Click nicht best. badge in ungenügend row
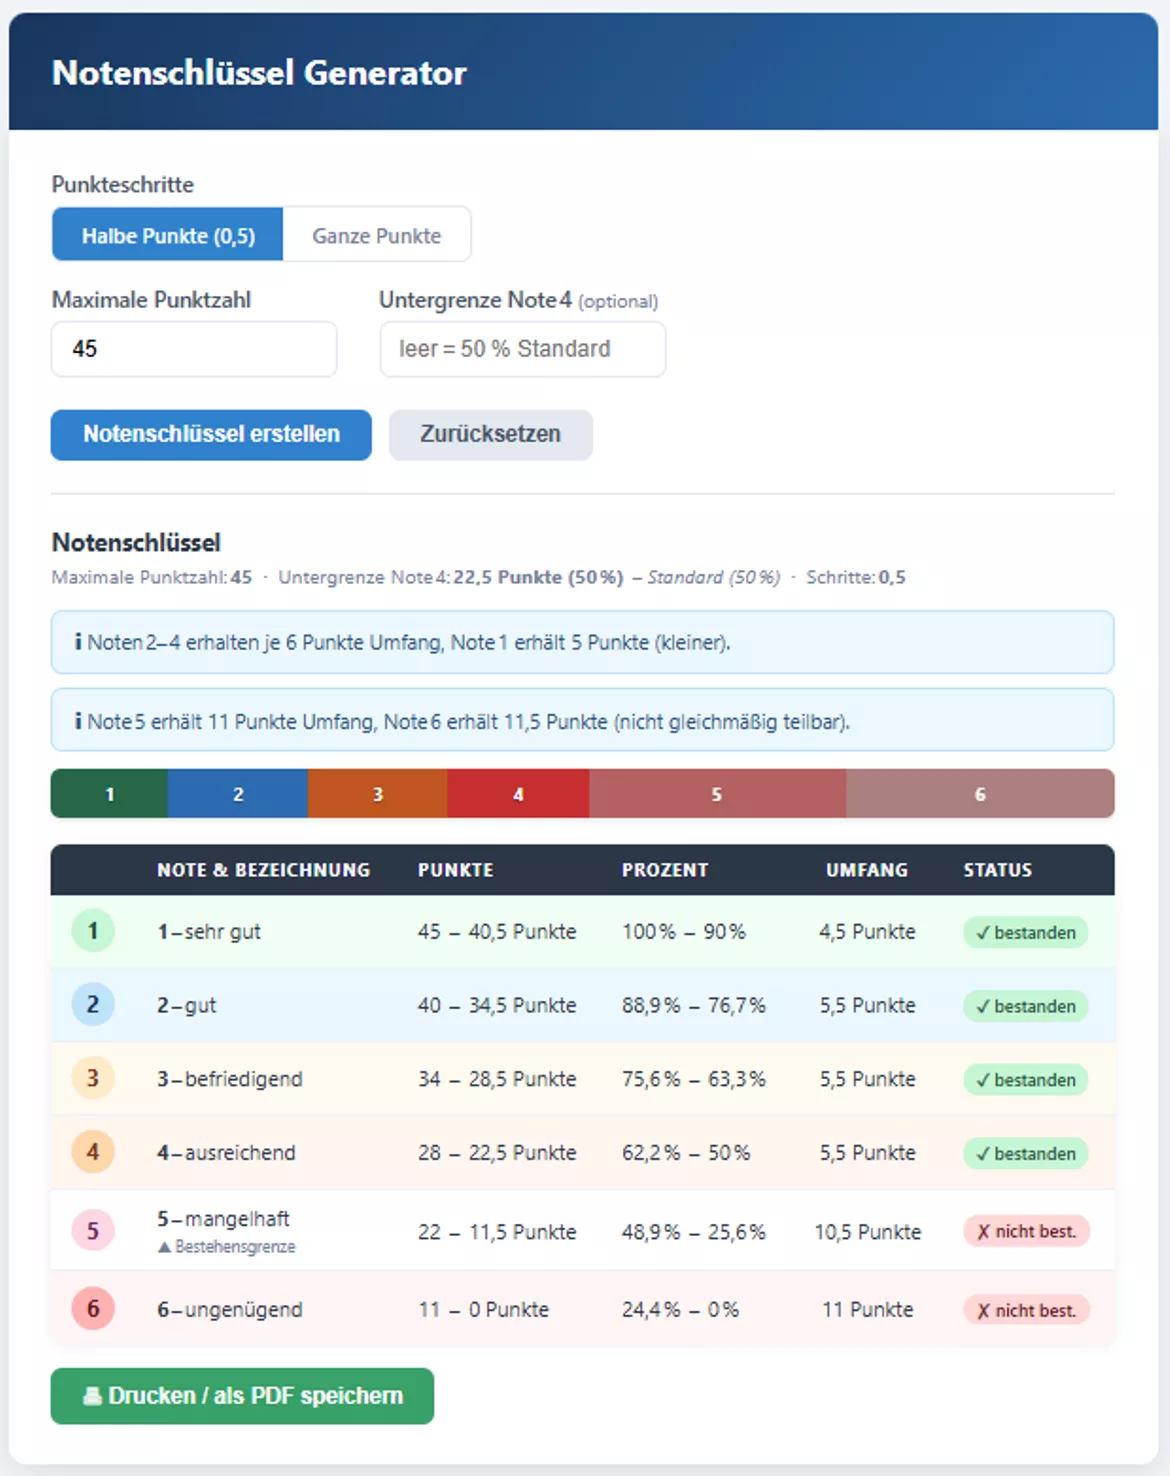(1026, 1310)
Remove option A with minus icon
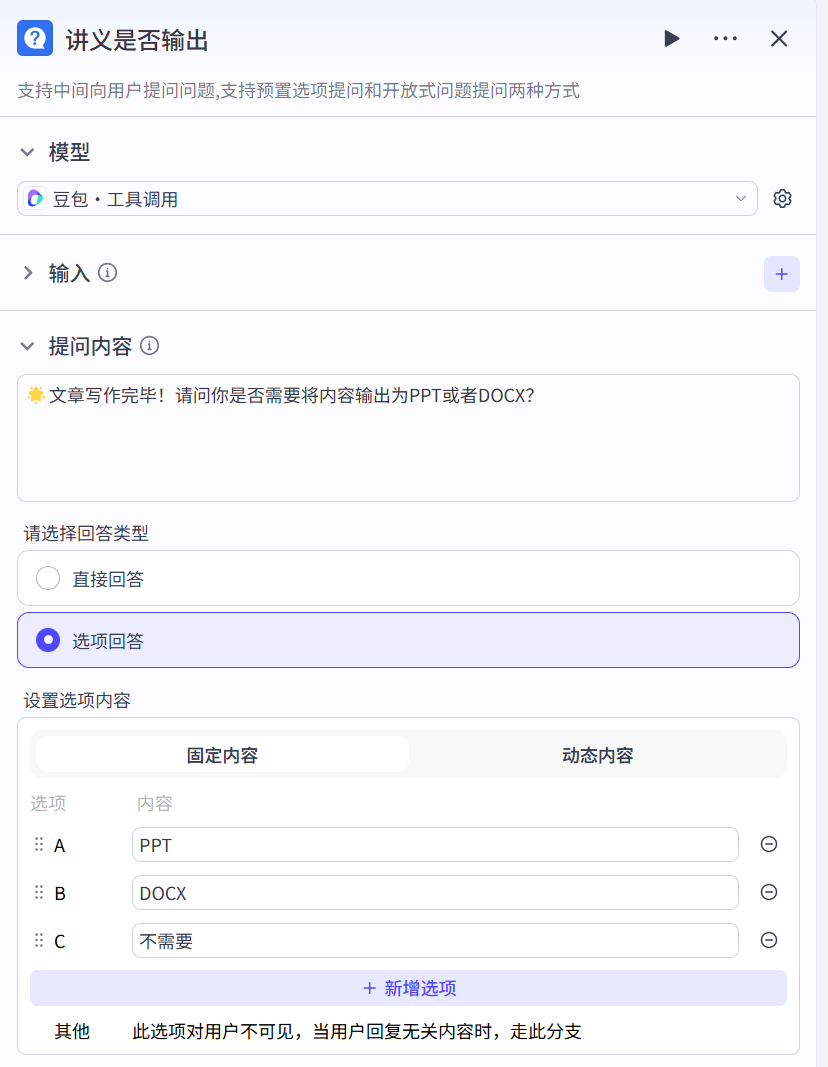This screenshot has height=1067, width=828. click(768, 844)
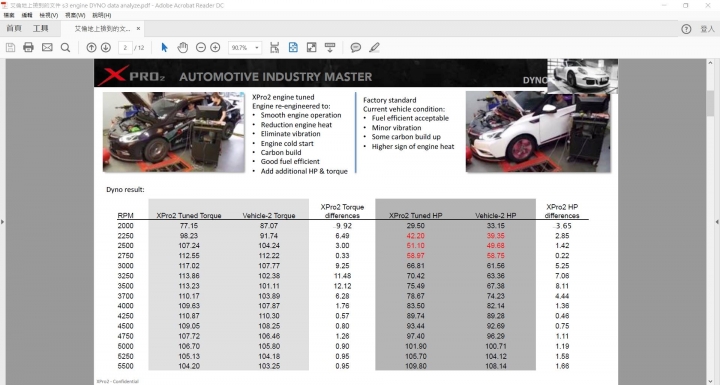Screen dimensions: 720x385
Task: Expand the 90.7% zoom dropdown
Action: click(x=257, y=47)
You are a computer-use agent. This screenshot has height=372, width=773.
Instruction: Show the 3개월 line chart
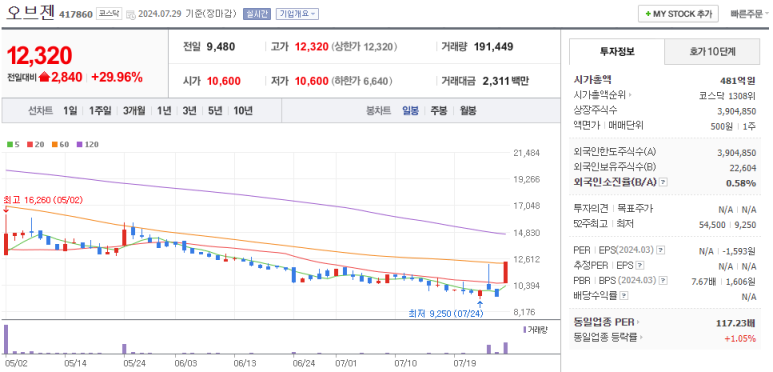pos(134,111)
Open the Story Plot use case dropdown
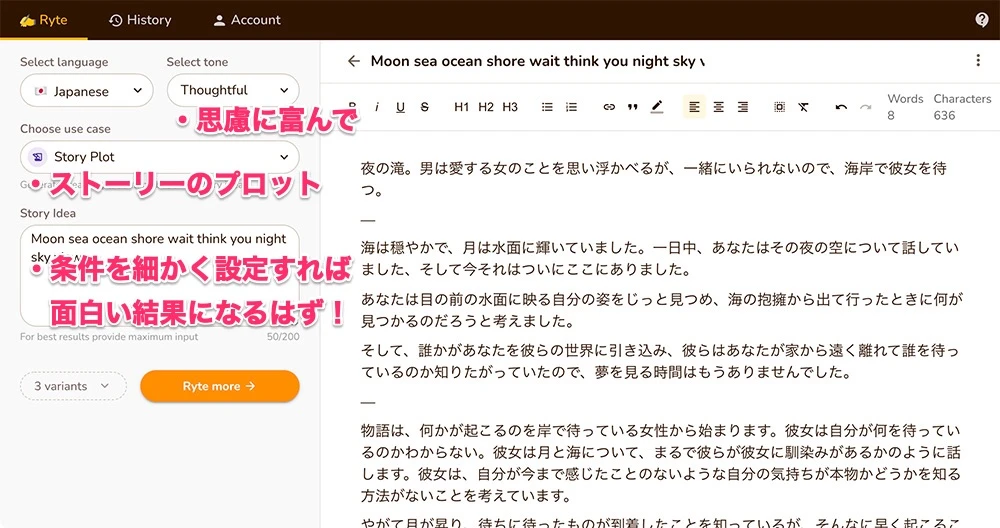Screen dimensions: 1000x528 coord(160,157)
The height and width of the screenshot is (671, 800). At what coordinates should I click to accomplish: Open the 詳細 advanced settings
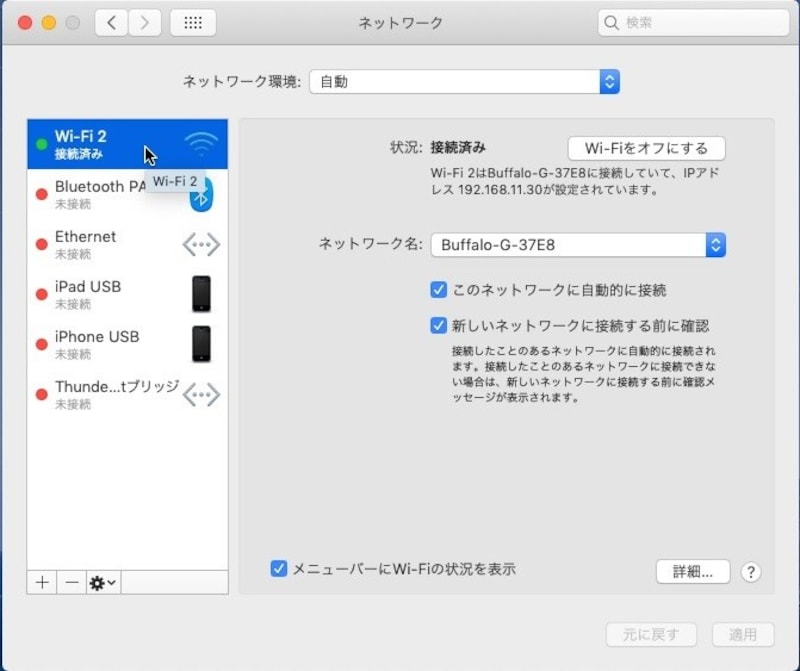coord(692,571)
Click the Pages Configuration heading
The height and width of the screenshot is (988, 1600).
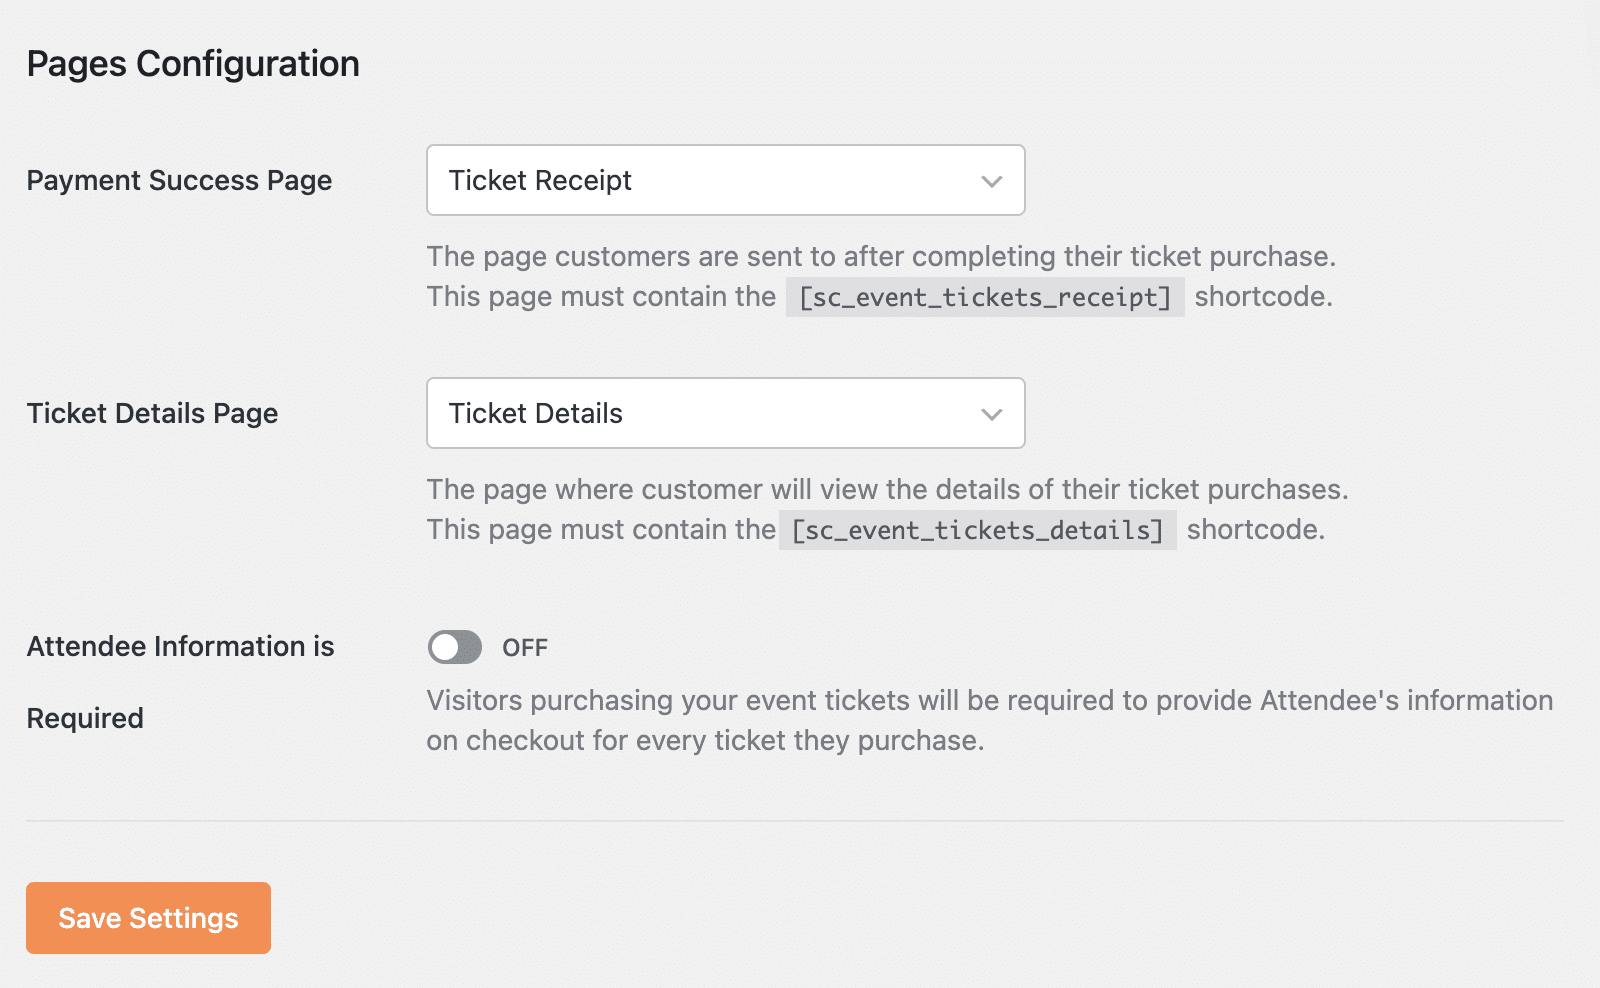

### What you need to do
Leaving every picture out, return the lines from the one containing "Instruction: Show the 3개월 line chart" through the last line of the records exactly.

### Answer space
Instruction: Show the 3개월 line chart
pos(134,111)
Open the Story Plot use case dropdown
Screen dimensions: 1000x528 coord(160,157)
The height and width of the screenshot is (671, 800). At what coordinates should I click to accomplish: Open the 詳細 advanced settings
coord(692,571)
Click the Pages Configuration heading
The height and width of the screenshot is (988, 1600).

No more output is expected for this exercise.